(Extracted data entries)
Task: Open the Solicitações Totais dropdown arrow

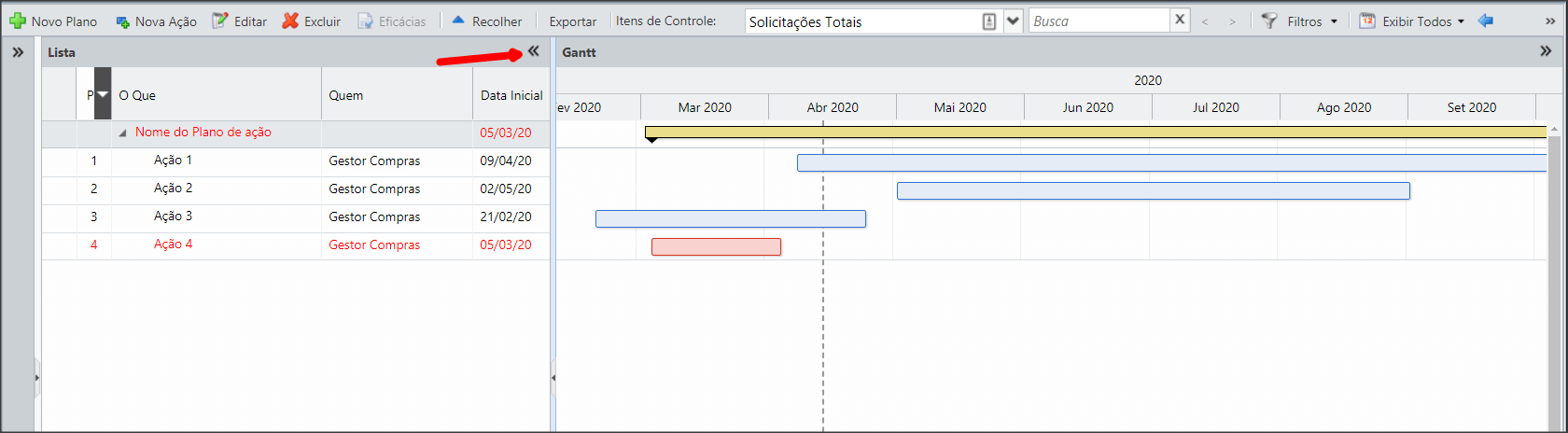Action: click(1013, 21)
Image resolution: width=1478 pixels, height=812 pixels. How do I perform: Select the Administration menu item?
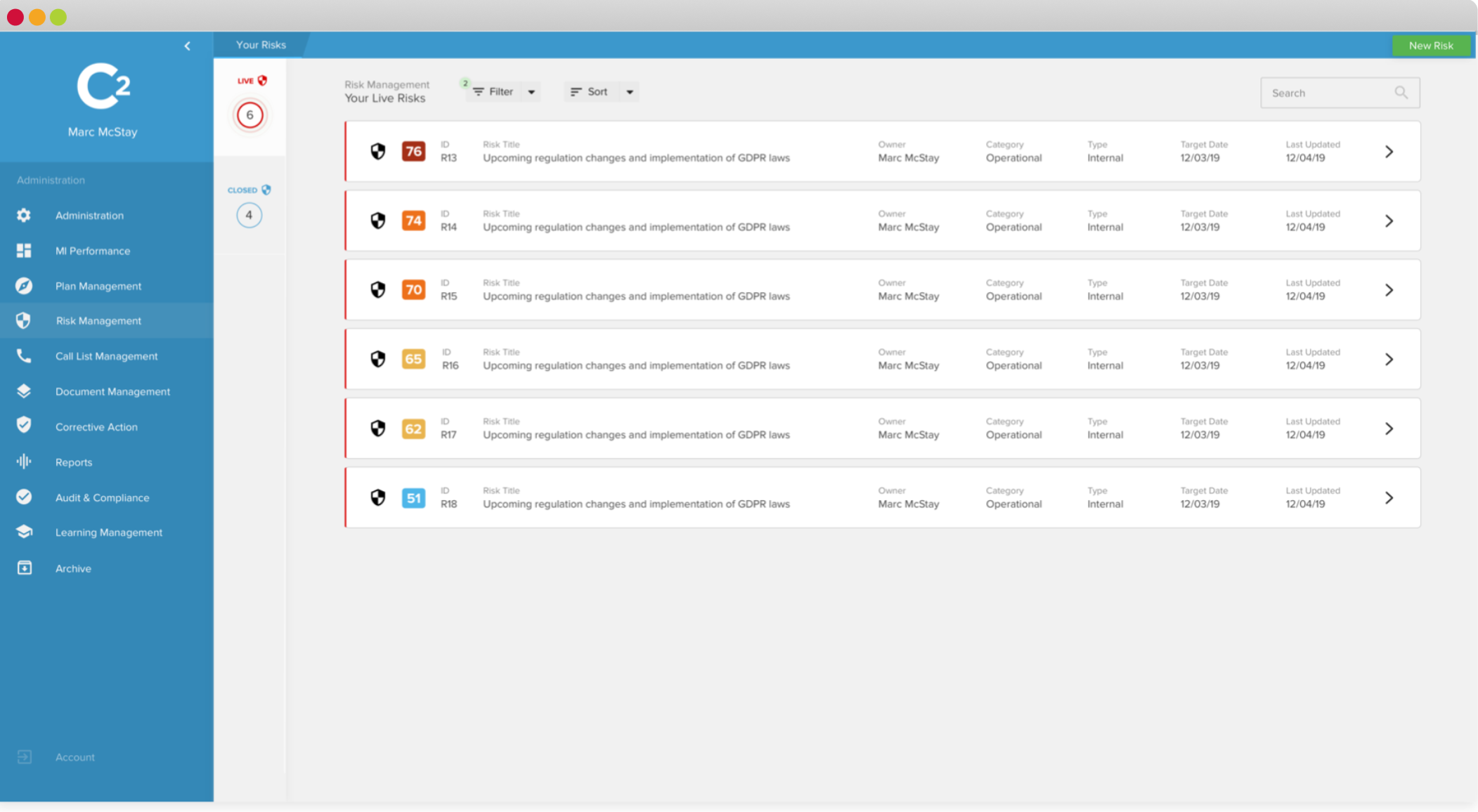[x=89, y=214]

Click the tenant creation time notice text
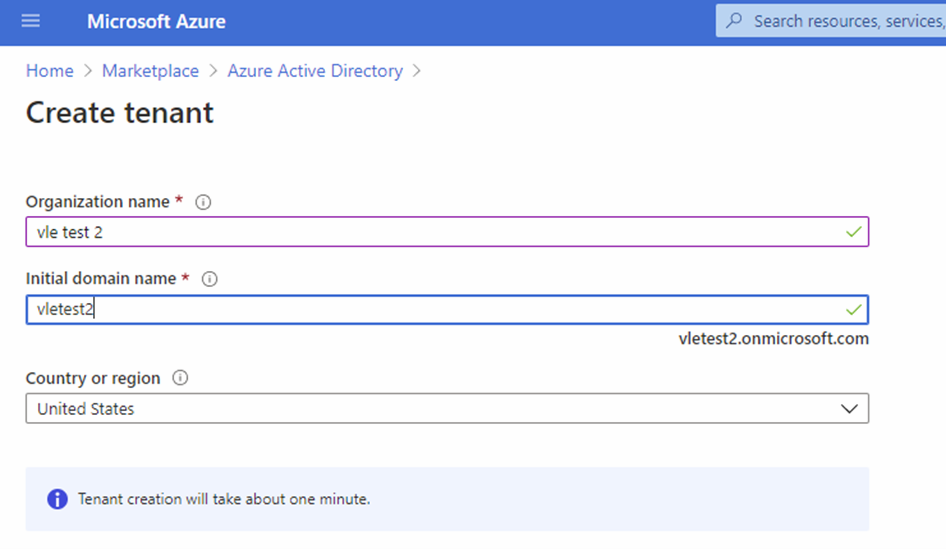click(x=224, y=498)
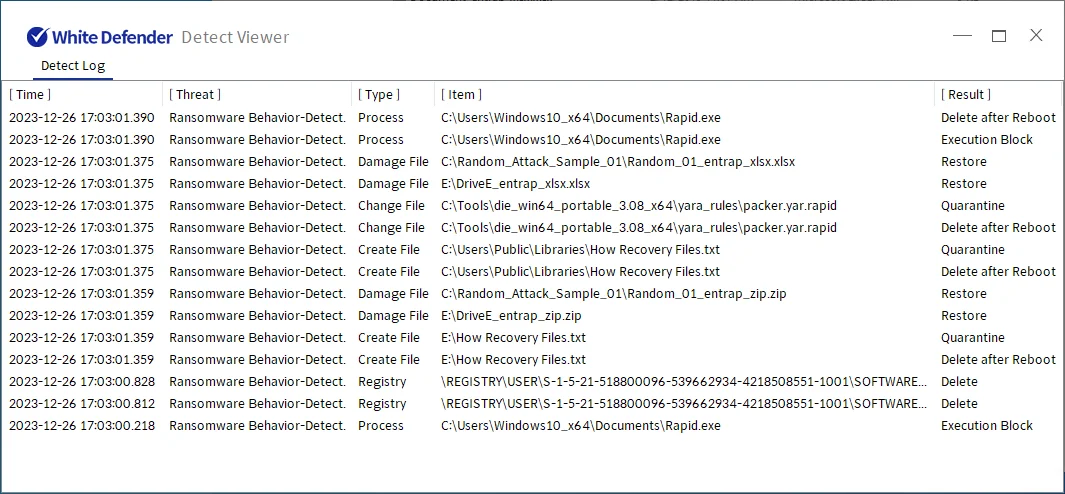
Task: Click the White Defender checkmark logo icon
Action: (x=38, y=37)
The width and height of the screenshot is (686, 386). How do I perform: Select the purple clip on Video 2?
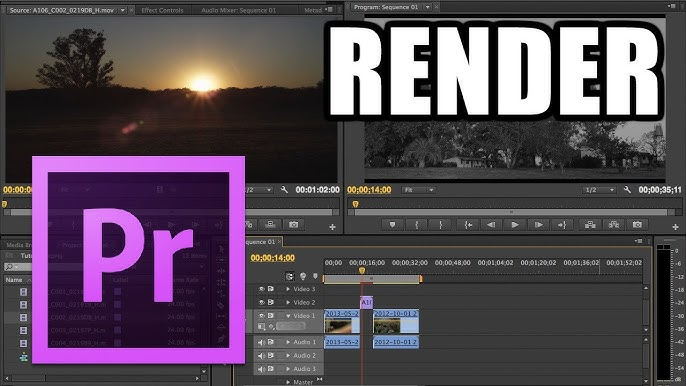(367, 302)
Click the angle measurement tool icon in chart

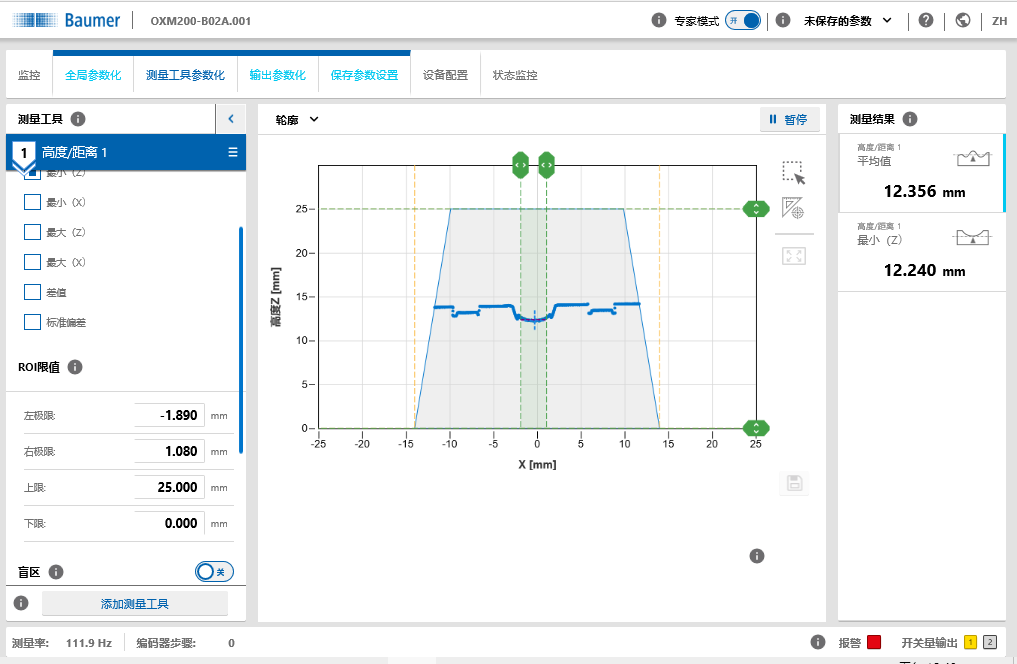[794, 209]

#### Exercise description:
Would you write out each entry word for word and omit the images?

#### Written answer:
Task: Open the Solicitações Totais dropdown arrow

Action: click(1013, 21)
Image resolution: width=1478 pixels, height=812 pixels. How do I perform: Select the Administration menu item?
[x=89, y=214]

Click the tenant creation time notice text
click(x=224, y=498)
Task: Click the White Defender checkmark logo icon
Action: (x=38, y=37)
The width and height of the screenshot is (686, 386). How do I perform: Select the purple clip on Video 2?
(367, 302)
Click the angle measurement tool icon in chart

[794, 209]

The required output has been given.